» **Action item**
Going through the data below, tally every line where the string "crosshair" occurs, then give only the tally.

────

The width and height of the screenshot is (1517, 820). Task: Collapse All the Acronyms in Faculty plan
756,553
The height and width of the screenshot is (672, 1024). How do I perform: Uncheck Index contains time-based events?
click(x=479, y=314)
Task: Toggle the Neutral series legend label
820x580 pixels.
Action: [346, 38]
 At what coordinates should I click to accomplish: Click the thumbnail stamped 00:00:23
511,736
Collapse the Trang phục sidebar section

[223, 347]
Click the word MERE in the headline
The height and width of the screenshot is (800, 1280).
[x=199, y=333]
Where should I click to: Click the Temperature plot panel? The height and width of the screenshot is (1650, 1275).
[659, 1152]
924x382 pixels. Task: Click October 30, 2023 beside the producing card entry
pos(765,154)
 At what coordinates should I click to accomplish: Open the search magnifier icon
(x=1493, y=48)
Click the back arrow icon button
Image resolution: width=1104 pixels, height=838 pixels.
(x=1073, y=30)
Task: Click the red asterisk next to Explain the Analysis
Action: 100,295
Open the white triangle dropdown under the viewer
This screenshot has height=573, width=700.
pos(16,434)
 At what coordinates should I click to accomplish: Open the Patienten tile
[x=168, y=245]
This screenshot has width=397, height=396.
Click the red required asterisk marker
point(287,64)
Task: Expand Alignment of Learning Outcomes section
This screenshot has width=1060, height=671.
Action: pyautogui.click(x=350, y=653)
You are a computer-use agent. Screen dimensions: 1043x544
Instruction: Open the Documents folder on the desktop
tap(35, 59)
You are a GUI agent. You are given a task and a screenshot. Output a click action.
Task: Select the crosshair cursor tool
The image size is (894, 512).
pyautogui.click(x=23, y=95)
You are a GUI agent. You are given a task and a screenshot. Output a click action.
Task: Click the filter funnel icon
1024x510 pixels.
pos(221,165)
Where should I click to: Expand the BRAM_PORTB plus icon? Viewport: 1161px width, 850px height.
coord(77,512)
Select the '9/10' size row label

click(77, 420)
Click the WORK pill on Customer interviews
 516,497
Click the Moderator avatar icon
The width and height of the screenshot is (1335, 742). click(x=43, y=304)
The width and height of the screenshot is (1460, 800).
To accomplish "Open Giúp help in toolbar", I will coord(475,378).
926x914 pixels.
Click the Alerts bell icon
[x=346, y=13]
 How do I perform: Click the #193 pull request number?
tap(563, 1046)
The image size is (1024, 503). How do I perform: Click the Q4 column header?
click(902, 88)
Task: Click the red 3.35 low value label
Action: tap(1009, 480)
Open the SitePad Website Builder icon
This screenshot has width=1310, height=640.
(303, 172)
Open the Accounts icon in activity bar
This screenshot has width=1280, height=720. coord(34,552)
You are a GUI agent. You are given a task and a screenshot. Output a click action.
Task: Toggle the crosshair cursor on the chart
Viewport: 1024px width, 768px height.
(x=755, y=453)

────

» **Exercise answer**
2